4Hiergegen richtet sich die vorliegende, nach erfolglosem Einspruchsverfahren erhobene Klage, mit der die Klägerin die Steuerbefreiung nach § 3 Nr. 7 KraftStG begehrt. Hierzu trägt sie vor, dass sie einen landwirtschaftlichen Vollerwerbsbetrieb betreibe, bei dem neben der Milchviehhaltung die Grünlandbewirtschaftung und der Ackerbau wesentliche Schwerpunkte bildeten. Das fragliche Fahrzeug diene dazu, die erforderlichen Feldarbeiten durchzuführen. Es verfüge dementsprechend über einen Heckkraftheber, Anschlüsse für eine Druckluftbremsanlage sowie einen Zapfwellenanschluss, die in ihrer Gesamtheit für den Anbau und den Betrieb landwirtschaftlicher Bodenbearbeitungsgeräte vorgesehen seien. Ausweislich des vorliegenden Herstellergutachtens vom 07.07.2005 erfülle das Fahrzeug alle technischen Voraussetzungen, um als Zugmaschine-Ackerschlepper, Schlüssel-Nr. 8710, eingestuft zu werden. Nach Bauart und insbesondere Ausstattung sei das Fahrzeug überwiegend zur Fortbewegung von Lasten durch Ziehen von Anhängern sowie sämtlicher landwirtschaftlicher Bodenbearbeitungsgeräte zu dienen geeignet und bestimmt. Die nach wie vor fortbestehende Qualität des Fahrzeugs als Personentransportmittel trete daher hinter dem das Fahrzeug in überwiegendem Maße prägenden Zugmaschinen Charakter unzweifelhaft zurück.

5Die Klägerin beantragt,

6den Kraftfahrzeugsteuerbescheid vom 28.12.2010 in Gestalt der Einspruchsentscheidung vom 15.02.2011 aufzuheben.

7Der Beklagte beantragt,

8die Klage abzuweisen.

9Er vertritt unter Bezugnahme auf seine Einspruchsentscheidung die Ansicht, dass das fragliche Fahrzeug die Voraussetzungen des § 3 Nr. 7 KraftStG an eine L+F-Zugmaschine nicht erfülle.

10Entscheidungsgründe

11Die Klage ist unbegründet.

12Der Beklagte hat zu Recht eine Steuerbefreiung nach § 3 Nr. 7 KraftStG verwehrt. Denn bei dem streitbefangenen Fahrzeug der Klägerin handelt es sich nicht um eine Zugmaschine im Sinne dieser Vorschrift.

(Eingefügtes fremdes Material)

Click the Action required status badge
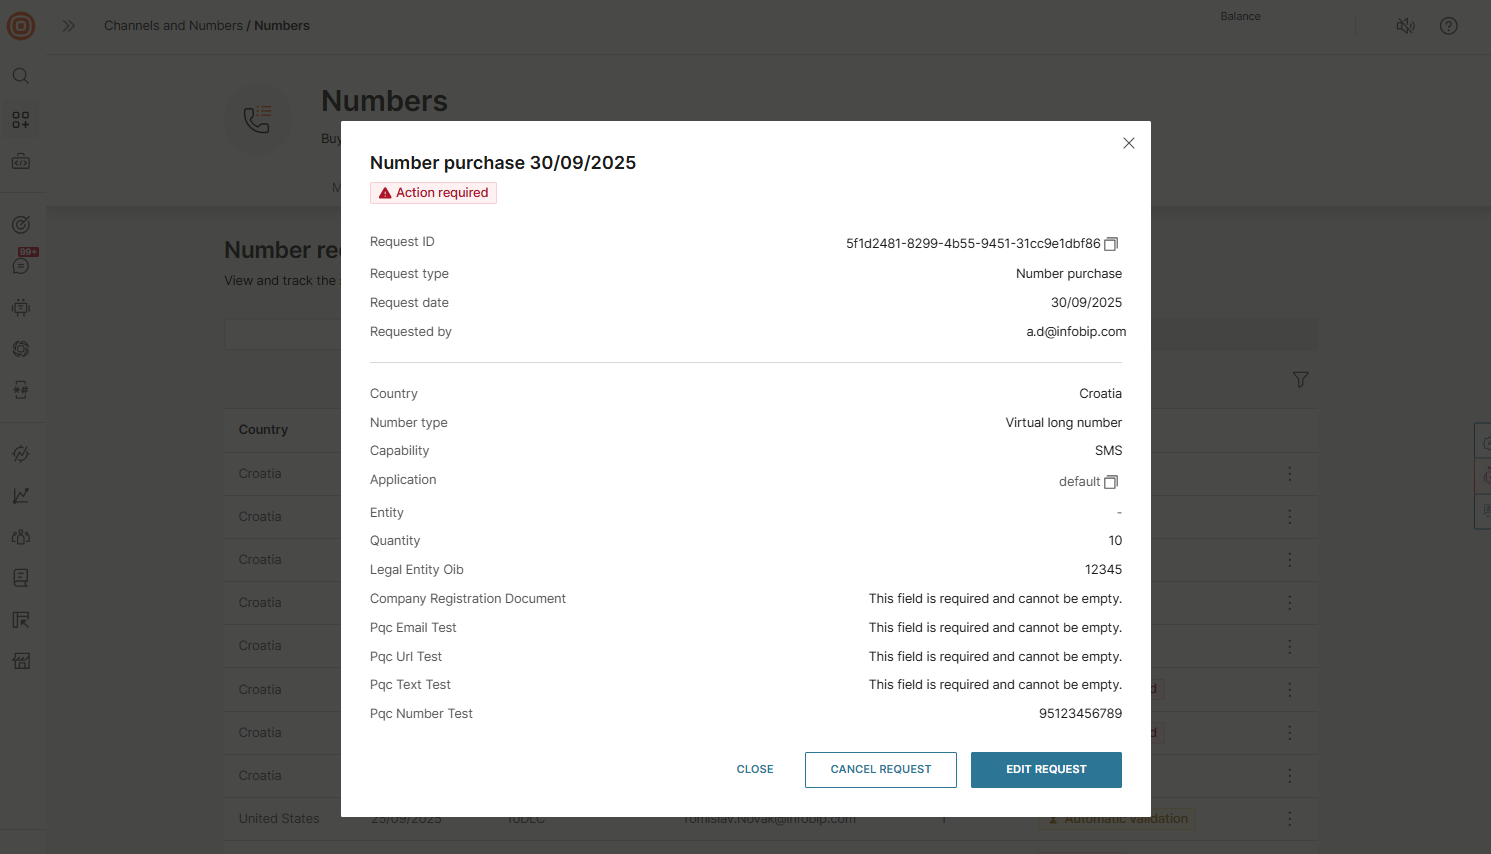 point(433,193)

13Nach ständiger Rechtsprechung des Bundesfinanzhofs ist eine Zugmaschine im Sinne des Kraftfahrzeugsteuerrechts ein Fahrzeug, dessen wirtschaftlicher Wert im Wesentlichen in der Zugleistung liegt und das nach seiner Bauart und Ausstattung ausschließlich oder überwiegend zur Fortbewegung von Lasten durch Ziehen von Anhängern zu dienen geeignet und bestimmt ist. Die Einstufung als Zugmaschine kommt deshalb nicht in Betracht, wenn das Fahrzeug auch zur Personenbeförderung und/oder Güterbeförderung geeignet ist. Dabei ist die objektive Beschaffenheit des Fahrzeugs unter Berücksichtigung aller Merkmale in ihrer Gesamtheit zu bewerten. Bei Serienfahrzeugen ist in der Regel die Konzeption des Herstellers für die Bauart bestimmend und trägt die objektive Beschaffenheit eines Fahrzeugs entscheidend. Auf dessen tatsächliche Verwendung kommt es für die Einstufung des Fahrzeugs nicht an.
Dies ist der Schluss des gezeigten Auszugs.